§ Record extracts
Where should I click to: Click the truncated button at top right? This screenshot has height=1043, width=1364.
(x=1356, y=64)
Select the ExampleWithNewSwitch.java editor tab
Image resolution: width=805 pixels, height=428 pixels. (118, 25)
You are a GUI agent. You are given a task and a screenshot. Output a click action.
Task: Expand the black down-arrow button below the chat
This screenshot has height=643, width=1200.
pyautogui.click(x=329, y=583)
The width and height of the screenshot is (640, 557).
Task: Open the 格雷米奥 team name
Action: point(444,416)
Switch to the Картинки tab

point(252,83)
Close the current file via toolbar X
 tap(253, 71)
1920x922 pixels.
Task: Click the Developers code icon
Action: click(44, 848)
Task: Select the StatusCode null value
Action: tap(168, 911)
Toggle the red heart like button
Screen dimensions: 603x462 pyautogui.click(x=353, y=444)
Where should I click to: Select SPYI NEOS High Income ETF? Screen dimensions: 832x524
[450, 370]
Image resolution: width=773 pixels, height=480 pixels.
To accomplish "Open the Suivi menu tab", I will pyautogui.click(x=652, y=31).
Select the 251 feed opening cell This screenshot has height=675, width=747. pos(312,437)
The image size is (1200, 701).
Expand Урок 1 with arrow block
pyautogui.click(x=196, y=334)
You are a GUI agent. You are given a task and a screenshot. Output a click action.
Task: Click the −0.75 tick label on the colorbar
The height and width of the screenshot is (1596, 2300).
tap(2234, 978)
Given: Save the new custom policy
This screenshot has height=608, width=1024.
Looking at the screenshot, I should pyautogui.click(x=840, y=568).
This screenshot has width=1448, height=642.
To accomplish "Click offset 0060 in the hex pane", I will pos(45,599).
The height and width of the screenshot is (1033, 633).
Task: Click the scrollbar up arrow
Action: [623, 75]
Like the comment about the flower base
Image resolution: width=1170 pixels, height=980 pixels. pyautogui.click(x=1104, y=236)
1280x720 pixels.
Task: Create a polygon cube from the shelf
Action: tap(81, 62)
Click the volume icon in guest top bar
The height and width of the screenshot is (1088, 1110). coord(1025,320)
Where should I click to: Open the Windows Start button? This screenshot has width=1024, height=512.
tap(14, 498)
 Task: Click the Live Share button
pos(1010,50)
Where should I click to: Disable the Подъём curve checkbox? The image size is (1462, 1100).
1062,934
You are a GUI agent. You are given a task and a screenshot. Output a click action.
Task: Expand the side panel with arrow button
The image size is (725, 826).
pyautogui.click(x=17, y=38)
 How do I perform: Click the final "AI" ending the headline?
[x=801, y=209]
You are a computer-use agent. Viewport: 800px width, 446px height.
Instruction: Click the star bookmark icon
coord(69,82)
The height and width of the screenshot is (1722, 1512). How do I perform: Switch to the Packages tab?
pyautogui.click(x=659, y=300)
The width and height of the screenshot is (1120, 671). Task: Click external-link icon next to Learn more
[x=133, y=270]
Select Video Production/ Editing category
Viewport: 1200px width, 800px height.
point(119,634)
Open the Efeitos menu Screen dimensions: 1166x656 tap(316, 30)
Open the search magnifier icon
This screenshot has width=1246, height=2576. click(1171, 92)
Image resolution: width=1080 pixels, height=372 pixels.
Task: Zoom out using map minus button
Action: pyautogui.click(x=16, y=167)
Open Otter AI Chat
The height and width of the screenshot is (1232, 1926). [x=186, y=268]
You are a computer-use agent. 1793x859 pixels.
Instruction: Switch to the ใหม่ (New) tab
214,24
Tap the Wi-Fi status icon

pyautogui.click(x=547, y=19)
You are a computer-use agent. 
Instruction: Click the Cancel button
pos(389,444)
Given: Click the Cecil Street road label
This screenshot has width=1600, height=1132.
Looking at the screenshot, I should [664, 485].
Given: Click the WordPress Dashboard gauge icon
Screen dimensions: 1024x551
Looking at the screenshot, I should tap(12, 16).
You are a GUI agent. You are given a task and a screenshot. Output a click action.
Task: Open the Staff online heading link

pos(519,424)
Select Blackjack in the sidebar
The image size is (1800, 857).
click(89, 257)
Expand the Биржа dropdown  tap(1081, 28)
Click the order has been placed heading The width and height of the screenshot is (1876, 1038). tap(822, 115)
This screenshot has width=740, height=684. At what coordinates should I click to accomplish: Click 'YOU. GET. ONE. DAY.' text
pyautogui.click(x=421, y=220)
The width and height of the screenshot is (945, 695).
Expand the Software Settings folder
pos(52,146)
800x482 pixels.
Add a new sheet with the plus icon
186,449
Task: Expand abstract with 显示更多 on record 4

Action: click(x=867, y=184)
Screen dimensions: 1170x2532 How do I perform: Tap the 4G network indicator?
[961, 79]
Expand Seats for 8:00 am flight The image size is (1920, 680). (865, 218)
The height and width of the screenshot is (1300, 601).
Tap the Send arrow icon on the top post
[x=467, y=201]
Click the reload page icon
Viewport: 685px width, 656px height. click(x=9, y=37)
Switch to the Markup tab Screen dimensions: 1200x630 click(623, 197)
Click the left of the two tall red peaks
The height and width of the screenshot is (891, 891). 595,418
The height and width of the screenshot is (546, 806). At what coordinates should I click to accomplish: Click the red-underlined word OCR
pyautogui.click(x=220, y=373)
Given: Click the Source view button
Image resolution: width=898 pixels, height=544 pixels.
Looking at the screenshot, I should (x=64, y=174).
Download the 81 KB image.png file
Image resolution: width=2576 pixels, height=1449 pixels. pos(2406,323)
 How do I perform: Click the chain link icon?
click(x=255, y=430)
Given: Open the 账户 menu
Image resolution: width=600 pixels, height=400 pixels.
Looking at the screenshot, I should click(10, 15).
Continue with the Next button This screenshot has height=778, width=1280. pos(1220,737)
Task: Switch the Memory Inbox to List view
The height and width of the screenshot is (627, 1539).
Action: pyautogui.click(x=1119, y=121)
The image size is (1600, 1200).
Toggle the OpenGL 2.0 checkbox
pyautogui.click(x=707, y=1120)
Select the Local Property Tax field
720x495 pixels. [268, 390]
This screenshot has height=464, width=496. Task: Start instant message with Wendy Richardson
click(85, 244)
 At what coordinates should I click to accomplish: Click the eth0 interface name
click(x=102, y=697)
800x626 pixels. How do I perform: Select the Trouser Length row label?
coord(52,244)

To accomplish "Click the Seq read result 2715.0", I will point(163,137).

§ Assignment
Please repeat the listing word for word.

§ Answer to this exercise
Where should I click to: Click the truncated button at top right? This screenshot has height=1043, width=1364.
(x=1356, y=64)
Select the ExampleWithNewSwitch.java editor tab
Image resolution: width=805 pixels, height=428 pixels. (118, 25)
You are a GUI agent. You are given a task and a screenshot. Output a click action.
Task: Expand the black down-arrow button below the chat
This screenshot has height=643, width=1200.
pyautogui.click(x=329, y=583)
The width and height of the screenshot is (640, 557).
Task: Open the 格雷米奥 team name
Action: point(444,416)
Switch to the Картинки tab

point(252,83)
Close the current file via toolbar X
 tap(253, 71)
1920x922 pixels.
Task: Click the Developers code icon
Action: click(44, 848)
Task: Select the StatusCode null value
Action: tap(168, 911)
Toggle the red heart like button
Screen dimensions: 603x462 pyautogui.click(x=353, y=444)
Where should I click to: Select SPYI NEOS High Income ETF? Screen dimensions: 832x524
[450, 370]
Image resolution: width=773 pixels, height=480 pixels.
To accomplish "Open the Suivi menu tab", I will pyautogui.click(x=652, y=31).
Select the 251 feed opening cell This screenshot has height=675, width=747. pos(312,437)
The image size is (1200, 701).
Expand Урок 1 with arrow block
pyautogui.click(x=196, y=334)
You are a GUI agent. You are given a task and a screenshot. Output a click action.
Task: Click the −0.75 tick label on the colorbar
The height and width of the screenshot is (1596, 2300).
tap(2234, 978)
Given: Save the new custom policy
This screenshot has height=608, width=1024.
Looking at the screenshot, I should pyautogui.click(x=840, y=568).
This screenshot has width=1448, height=642.
To accomplish "Click offset 0060 in the hex pane", I will pos(45,599).
The height and width of the screenshot is (1033, 633).
Task: Click the scrollbar up arrow
Action: [623, 75]
Like the comment about the flower base
Image resolution: width=1170 pixels, height=980 pixels. pyautogui.click(x=1104, y=236)
1280x720 pixels.
Task: Create a polygon cube from the shelf
Action: tap(81, 62)
Click the volume icon in guest top bar
The height and width of the screenshot is (1088, 1110). coord(1025,320)
Where should I click to: Open the Windows Start button? This screenshot has width=1024, height=512.
tap(14, 498)
 Task: Click the Live Share button
pos(1010,50)
Where should I click to: Disable the Подъём curve checkbox? The image size is (1462, 1100).
1062,934
You are a GUI agent. You are given a task and a screenshot. Output a click action.
Task: Expand the side panel with arrow button
The image size is (725, 826).
pyautogui.click(x=17, y=38)
 How do I perform: Click the final "AI" ending the headline?
[x=801, y=209]
You are a computer-use agent. Viewport: 800px width, 446px height.
Instruction: Click the star bookmark icon
coord(69,82)
The height and width of the screenshot is (1722, 1512). How do I perform: Switch to the Packages tab?
pyautogui.click(x=659, y=300)
The width and height of the screenshot is (1120, 671). Task: Click external-link icon next to Learn more
[x=133, y=270]
Select Video Production/ Editing category
Viewport: 1200px width, 800px height.
point(119,634)
Open the Efeitos menu Screen dimensions: 1166x656 tap(316, 30)
Open the search magnifier icon
This screenshot has width=1246, height=2576. click(1171, 92)
Image resolution: width=1080 pixels, height=372 pixels.
Task: Zoom out using map minus button
Action: pyautogui.click(x=16, y=167)
Open Otter AI Chat
The height and width of the screenshot is (1232, 1926). [x=186, y=268]
You are a computer-use agent. 1793x859 pixels.
Instruction: Switch to the ใหม่ (New) tab
214,24
Tap the Wi-Fi status icon

pyautogui.click(x=547, y=19)
You are a computer-use agent. 
Instruction: Click the Cancel button
pos(389,444)
Given: Click the Cecil Street road label
This screenshot has width=1600, height=1132.
Looking at the screenshot, I should [664, 485].
Given: Click the WordPress Dashboard gauge icon
Screen dimensions: 1024x551
Looking at the screenshot, I should tap(12, 16).
You are a GUI agent. You are given a task and a screenshot. Output a click action.
Task: Open the Staff online heading link

pos(519,424)
Select Blackjack in the sidebar
The image size is (1800, 857).
click(89, 257)
Expand the Биржа dropdown  tap(1081, 28)
Click the order has been placed heading The width and height of the screenshot is (1876, 1038). tap(822, 115)
This screenshot has width=740, height=684. At what coordinates should I click to accomplish: Click 'YOU. GET. ONE. DAY.' text
pyautogui.click(x=421, y=220)
The width and height of the screenshot is (945, 695).
Expand the Software Settings folder
pos(52,146)
800x482 pixels.
Add a new sheet with the plus icon
186,449
Task: Expand abstract with 显示更多 on record 4

Action: click(x=867, y=184)
Screen dimensions: 1170x2532 How do I perform: Tap the 4G network indicator?
[961, 79]
Expand Seats for 8:00 am flight The image size is (1920, 680). (865, 218)
The height and width of the screenshot is (1300, 601).
Tap the Send arrow icon on the top post
[x=467, y=201]
Click the reload page icon
Viewport: 685px width, 656px height. click(x=9, y=37)
Switch to the Markup tab Screen dimensions: 1200x630 click(623, 197)
Click the left of the two tall red peaks
The height and width of the screenshot is (891, 891). 595,418
The height and width of the screenshot is (546, 806). At what coordinates should I click to accomplish: Click the red-underlined word OCR
pyautogui.click(x=220, y=373)
Given: Click the Source view button
Image resolution: width=898 pixels, height=544 pixels.
Looking at the screenshot, I should (x=64, y=174).
Download the 81 KB image.png file
Image resolution: width=2576 pixels, height=1449 pixels. pos(2406,323)
 How do I perform: Click the chain link icon?
click(x=255, y=430)
Given: Open the 账户 menu
Image resolution: width=600 pixels, height=400 pixels.
Looking at the screenshot, I should click(10, 15).
Continue with the Next button This screenshot has height=778, width=1280. pos(1220,737)
Task: Switch the Memory Inbox to List view
The height and width of the screenshot is (627, 1539).
Action: pyautogui.click(x=1119, y=121)
The image size is (1600, 1200).
Toggle the OpenGL 2.0 checkbox
pyautogui.click(x=707, y=1120)
Select the Local Property Tax field
720x495 pixels. [268, 390]
This screenshot has height=464, width=496. Task: Start instant message with Wendy Richardson
click(85, 244)
 At what coordinates should I click to accomplish: Click the eth0 interface name
click(x=102, y=697)
800x626 pixels. How do I perform: Select the Trouser Length row label?
coord(52,244)

To accomplish "Click the Seq read result 2715.0", I will point(163,137).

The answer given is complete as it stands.